_READING TEXT_.
Sudbury terror sympathizer Mehanna sentenced to 17 years
By Laurel J. Sweet | Thursday, April 12, 2012 |
Convicted al-Qaeda sympathizer Tarek Mehanna this morning was sentenced in federal court in Boston to 17 1/2 years in prison for conspiring with terrorists in a failed plot to murder U.S. soldiers in Iraq. A crowd of ardent supporters in the courtroom gave him a standing ovation after he was given the 210-month sentence.
The 29-year-old Sudbury pharmacist also was given seven years supervised release
Federal prosecutors said yesterday Mehanna deserved to spend the next 25 years in prison for being that “rare individual who both attempted to engage in violent actions himself and also worked to recruit others to do so.”
Mehanna was found guilty last year of conspiring to kill in a foreign country and to support terrorists and of lying to investigators in a terrorism investigation.
“His plan to murder American soldiers was thwarted not by capture or a change of heart, but only by his failure to find suitable training” during a 2004 trip to Yemen in pursuit of recruitment to a terrorist camp, prosecutors said in their 13-page sentencing memorandum.

_DATA LISTING_.
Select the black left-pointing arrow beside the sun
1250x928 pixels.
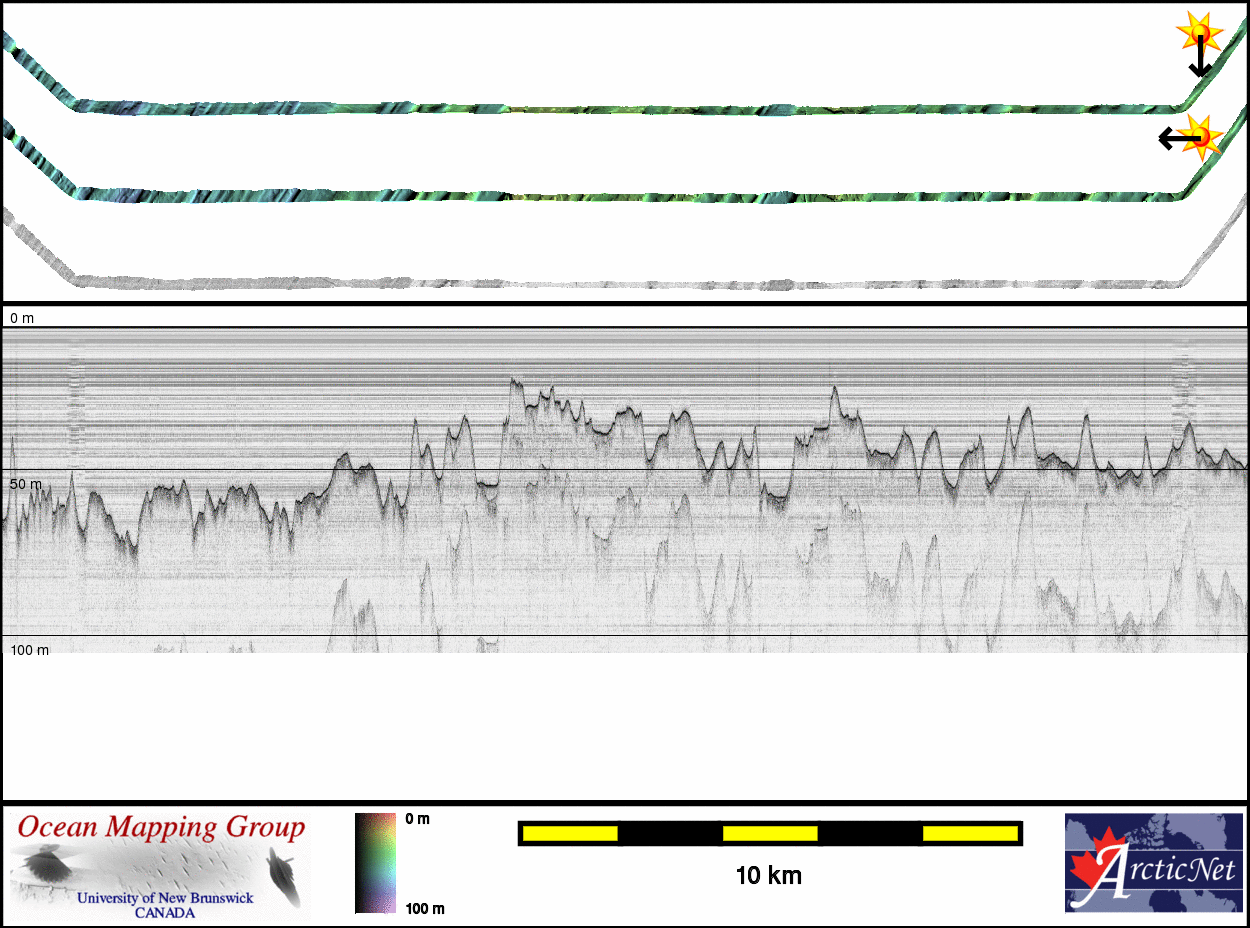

...

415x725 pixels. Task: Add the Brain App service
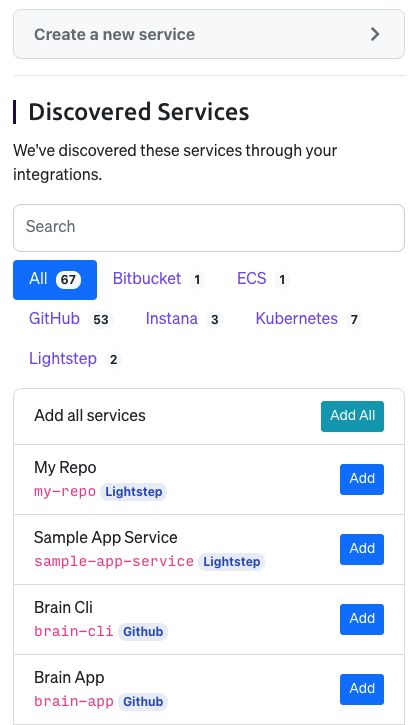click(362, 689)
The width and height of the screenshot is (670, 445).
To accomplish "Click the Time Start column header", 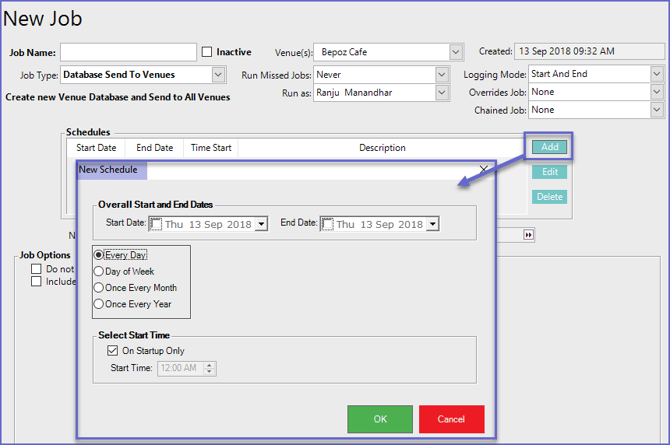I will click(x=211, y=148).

_REQUIREMENT_.
From the news report on Mehanna's sentencing, reproduce word for word the passage that begins with the words "Mehanna was found" and ends with the words "a terrorism investigation.".

_COMPLETED EXERCISE_.
Mehanna was found guilty last year of conspiring to kill in a foreign country and to support terrorists and of lying to investigators in a terrorism investigation.